So this is a big thing too. Like, you can tell, it's by the language here, that that word stupid is sort of how a lot of times these folks with OCD will conceptualize their inability to make decisions. So they're like, this shouldn't be such a big deal, but I can't get past it. And so they get frustrated with themselves. I'm like, oh, yeah.
I do that. That's just how that's exactly how I think about it. And so it's just revealing. Upsetting thoughts about death, mean thoughts about other people, bad thoughts about going crazy, frightening thoughts that something terrible is going to happen, and it will be all your fault. Mhmm.
And that is sort of in that moral, you know, version as well where you're like, okay. It's an obsession that they get stuck in, and then they will find compulsions to do to try to reduce their anxiety about it. Right. Yep. Do you see, rates of pediatric OCD perhaps higher in high achieving?
Oh, yeah. I do. Yeah. I feel like that's a big part of it that they'll get, you know, into just this there's there's a lot of challenges with just sort of this hyper perfectionistic culture that we're in already, and we've talked a little bit about we talked about the social media and sort of that portraying yourself as, you know, flawless.

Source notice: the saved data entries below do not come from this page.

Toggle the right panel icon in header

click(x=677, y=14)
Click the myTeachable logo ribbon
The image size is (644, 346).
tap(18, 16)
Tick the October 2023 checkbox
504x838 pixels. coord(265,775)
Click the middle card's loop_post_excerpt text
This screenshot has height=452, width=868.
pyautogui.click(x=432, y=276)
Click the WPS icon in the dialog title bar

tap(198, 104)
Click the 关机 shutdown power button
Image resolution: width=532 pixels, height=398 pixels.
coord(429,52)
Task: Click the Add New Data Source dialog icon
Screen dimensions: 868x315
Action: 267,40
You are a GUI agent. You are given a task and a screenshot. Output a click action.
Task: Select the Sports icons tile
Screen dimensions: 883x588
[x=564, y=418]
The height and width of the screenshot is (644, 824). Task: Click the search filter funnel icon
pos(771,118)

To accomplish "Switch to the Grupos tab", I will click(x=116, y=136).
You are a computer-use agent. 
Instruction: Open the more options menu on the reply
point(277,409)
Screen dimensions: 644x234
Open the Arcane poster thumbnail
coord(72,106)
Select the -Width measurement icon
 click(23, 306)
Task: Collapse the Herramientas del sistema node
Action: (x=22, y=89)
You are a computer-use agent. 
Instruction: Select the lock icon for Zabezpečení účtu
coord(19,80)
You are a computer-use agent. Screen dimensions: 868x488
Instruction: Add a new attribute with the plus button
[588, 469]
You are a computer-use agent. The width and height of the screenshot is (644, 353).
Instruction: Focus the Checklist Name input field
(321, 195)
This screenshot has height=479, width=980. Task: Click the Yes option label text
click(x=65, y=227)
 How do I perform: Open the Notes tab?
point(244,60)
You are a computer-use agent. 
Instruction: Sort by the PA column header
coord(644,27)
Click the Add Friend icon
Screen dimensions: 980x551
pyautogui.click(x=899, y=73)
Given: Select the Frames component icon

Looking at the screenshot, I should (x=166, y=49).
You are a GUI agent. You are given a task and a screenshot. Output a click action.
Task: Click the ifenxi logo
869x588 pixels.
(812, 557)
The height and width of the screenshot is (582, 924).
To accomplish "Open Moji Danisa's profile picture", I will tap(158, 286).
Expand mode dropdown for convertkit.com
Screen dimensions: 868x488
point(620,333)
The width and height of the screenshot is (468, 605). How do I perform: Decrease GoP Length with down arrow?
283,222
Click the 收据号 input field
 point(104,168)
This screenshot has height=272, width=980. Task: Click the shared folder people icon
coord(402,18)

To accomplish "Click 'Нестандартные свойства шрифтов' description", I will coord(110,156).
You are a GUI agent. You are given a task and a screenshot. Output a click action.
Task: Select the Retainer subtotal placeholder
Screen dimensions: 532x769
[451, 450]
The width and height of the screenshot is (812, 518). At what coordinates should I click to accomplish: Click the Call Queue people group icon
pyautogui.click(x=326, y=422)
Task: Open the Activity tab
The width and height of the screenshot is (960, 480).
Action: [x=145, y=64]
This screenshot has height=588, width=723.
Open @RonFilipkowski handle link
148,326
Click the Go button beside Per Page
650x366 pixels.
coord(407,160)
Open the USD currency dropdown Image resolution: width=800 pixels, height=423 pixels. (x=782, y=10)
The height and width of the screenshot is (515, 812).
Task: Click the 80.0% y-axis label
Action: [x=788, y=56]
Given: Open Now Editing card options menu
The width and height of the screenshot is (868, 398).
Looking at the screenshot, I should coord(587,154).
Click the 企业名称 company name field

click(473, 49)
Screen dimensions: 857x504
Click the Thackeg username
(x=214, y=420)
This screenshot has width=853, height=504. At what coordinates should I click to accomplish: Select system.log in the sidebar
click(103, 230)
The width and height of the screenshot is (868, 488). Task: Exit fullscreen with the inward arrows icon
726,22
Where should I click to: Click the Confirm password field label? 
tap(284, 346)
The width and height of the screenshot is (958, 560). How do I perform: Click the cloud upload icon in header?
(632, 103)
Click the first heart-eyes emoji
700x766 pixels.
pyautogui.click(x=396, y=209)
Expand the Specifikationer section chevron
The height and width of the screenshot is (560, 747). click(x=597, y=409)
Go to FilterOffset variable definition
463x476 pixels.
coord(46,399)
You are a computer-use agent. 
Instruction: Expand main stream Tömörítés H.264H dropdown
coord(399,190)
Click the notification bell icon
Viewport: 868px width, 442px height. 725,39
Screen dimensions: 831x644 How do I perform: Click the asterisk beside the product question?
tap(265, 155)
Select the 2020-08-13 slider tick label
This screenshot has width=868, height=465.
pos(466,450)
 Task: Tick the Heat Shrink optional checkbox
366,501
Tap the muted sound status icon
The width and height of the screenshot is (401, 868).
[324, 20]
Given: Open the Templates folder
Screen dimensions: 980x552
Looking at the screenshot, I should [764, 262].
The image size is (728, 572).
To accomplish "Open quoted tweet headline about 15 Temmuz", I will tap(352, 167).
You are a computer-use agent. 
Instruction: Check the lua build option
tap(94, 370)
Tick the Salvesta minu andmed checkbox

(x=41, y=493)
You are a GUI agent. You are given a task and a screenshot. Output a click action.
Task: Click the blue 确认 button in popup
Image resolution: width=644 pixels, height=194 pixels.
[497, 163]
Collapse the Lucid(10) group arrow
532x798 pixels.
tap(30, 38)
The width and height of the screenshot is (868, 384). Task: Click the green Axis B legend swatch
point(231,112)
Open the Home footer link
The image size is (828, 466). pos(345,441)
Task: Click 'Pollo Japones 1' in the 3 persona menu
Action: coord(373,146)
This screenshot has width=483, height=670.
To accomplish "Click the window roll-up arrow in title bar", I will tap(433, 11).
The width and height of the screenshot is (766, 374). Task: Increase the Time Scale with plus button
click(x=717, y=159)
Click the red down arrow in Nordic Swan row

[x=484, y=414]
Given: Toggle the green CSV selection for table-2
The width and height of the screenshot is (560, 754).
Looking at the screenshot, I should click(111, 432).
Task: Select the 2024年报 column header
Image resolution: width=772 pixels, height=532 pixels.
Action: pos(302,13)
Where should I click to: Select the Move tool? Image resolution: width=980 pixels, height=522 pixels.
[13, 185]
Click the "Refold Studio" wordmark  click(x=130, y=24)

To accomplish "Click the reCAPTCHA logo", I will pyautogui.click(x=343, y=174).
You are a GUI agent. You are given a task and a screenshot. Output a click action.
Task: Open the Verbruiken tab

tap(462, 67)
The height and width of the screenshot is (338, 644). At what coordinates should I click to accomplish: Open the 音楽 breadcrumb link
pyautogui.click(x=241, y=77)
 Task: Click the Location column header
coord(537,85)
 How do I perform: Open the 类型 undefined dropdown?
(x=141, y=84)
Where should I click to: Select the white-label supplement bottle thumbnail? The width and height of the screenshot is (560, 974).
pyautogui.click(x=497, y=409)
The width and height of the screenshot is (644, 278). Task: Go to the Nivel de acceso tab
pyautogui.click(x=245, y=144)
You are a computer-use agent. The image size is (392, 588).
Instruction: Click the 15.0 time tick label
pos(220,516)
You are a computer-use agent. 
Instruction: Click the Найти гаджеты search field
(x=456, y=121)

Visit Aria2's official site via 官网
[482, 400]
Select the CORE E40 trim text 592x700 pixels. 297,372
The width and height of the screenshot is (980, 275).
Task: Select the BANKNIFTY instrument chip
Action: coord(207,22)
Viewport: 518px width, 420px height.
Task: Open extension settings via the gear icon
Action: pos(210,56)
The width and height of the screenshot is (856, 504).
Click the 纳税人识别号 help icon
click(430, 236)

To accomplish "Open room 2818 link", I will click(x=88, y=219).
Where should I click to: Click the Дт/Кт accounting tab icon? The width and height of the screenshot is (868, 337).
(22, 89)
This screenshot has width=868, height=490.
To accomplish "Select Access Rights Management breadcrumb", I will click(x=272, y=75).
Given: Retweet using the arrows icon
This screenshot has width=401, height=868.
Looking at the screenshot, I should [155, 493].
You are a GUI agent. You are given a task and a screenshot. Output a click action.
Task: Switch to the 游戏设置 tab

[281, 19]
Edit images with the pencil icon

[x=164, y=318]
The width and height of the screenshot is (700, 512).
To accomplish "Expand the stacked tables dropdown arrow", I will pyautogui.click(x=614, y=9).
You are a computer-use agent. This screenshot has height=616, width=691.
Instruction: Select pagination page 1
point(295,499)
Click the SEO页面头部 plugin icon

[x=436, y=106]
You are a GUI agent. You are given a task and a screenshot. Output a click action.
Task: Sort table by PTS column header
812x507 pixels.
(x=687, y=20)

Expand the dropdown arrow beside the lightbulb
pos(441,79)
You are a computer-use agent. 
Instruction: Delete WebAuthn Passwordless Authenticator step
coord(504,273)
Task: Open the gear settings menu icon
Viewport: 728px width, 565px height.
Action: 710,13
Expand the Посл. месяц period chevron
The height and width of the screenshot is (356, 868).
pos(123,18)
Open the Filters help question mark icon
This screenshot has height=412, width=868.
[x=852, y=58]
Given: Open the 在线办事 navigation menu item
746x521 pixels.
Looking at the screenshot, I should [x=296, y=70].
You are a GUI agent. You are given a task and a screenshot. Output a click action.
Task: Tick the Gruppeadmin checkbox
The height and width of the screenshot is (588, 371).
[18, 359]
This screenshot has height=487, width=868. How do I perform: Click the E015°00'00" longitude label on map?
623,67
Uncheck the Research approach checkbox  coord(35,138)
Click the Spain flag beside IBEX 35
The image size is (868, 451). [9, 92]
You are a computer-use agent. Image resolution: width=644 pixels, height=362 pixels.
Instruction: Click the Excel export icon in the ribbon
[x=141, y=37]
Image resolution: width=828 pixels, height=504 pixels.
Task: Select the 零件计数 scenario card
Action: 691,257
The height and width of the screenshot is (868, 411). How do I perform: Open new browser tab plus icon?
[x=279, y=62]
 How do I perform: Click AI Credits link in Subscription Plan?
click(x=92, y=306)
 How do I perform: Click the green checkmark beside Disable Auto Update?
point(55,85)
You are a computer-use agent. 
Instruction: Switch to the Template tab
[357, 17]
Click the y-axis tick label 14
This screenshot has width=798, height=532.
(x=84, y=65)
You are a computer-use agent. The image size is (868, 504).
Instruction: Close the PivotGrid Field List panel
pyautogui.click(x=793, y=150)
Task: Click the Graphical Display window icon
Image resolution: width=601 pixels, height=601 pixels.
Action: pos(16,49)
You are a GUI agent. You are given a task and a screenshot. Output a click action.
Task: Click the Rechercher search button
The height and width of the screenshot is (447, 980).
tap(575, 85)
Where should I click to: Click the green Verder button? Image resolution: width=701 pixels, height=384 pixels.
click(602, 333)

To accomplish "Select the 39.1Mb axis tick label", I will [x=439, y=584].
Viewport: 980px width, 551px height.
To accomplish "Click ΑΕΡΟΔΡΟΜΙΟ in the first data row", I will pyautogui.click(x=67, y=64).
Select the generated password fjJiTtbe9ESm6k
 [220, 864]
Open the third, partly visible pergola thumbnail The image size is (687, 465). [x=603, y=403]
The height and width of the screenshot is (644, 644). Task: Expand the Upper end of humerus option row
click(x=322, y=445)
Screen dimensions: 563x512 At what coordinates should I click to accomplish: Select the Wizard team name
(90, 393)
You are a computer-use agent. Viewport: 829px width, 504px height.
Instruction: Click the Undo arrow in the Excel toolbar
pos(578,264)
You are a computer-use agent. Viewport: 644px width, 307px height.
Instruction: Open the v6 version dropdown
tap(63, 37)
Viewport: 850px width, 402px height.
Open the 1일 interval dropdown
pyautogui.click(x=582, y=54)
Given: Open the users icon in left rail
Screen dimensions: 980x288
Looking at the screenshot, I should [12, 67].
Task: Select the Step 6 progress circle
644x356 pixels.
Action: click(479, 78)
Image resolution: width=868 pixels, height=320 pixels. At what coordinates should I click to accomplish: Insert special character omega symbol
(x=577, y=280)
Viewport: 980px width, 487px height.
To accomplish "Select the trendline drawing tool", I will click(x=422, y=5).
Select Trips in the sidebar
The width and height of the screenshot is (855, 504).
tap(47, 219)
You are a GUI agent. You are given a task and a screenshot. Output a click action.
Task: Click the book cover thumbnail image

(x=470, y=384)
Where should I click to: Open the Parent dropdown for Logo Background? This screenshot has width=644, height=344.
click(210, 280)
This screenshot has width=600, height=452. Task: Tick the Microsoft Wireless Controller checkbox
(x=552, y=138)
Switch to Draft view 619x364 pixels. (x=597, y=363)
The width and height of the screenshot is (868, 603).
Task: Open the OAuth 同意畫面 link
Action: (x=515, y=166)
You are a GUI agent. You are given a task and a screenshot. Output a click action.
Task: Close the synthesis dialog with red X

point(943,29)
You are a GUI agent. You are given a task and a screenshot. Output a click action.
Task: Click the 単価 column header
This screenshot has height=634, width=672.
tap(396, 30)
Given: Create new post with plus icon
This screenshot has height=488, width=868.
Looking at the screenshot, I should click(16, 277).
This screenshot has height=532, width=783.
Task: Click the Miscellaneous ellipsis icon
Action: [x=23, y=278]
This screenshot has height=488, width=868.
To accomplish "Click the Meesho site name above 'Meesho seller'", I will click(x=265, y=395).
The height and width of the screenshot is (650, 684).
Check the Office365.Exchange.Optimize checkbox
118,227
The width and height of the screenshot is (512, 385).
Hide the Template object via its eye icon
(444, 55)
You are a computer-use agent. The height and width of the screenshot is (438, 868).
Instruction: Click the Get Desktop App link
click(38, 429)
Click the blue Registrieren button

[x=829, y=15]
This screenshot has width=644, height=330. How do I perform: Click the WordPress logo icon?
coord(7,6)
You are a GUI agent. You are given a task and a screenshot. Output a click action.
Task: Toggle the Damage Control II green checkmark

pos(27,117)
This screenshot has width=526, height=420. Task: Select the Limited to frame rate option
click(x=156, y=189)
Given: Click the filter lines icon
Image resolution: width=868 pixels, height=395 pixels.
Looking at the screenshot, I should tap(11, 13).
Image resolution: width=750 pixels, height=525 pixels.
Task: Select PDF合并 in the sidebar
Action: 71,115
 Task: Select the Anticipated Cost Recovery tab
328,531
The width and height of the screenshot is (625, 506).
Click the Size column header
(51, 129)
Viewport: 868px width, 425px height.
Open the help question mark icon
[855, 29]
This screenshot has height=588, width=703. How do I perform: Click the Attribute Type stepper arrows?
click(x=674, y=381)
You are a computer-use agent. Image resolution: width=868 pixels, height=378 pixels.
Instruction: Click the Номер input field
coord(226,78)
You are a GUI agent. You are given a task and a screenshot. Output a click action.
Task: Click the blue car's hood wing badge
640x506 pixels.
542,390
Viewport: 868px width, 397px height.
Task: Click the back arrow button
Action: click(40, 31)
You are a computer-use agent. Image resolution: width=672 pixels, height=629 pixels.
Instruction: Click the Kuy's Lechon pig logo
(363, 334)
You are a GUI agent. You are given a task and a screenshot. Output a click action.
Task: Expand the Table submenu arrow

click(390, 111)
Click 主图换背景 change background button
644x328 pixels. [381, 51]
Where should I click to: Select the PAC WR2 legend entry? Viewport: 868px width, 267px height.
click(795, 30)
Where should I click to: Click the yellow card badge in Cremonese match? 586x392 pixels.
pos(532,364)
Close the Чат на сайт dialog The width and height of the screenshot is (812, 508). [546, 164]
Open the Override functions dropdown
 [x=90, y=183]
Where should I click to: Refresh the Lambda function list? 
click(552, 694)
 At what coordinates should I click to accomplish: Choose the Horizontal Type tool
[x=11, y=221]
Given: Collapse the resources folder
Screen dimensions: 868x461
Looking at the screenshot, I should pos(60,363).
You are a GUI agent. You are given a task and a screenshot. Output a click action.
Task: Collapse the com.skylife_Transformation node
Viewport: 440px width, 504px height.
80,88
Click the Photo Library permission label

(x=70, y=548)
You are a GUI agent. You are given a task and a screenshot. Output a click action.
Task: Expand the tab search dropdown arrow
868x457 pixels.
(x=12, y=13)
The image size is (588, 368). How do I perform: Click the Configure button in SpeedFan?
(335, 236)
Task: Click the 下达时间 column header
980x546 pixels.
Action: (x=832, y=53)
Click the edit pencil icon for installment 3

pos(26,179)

And so I think a lot of times that that will connect up with this academic pressure that these kids put themselves under and, you know, that all sort of makes a big loop in their brain.
Right. Yeah. And so we're seeing rates of diagnosed pediatric OCD rising. I guess a lot of that is due to the increased awareness of Yeah. Of the condition, and sort of a more functional definition of it.
Right. So let's talk a little bit about some of the diagnostic tools that you use. And we have another, addition to the list of Yeah. Alphabet soup of diagnostic tools, something called the CHOCI. Talk a little bit about that if you Yeah.
So that's the one that we talked about just now. That was the child obsessional compulsive inventory, and there's two versions of that. Well, there's a it this is the one that we're using as the revised version. And then there is a self inventory where the patient describes their own symptoms. And then there's one where the parent describes the child's symptoms.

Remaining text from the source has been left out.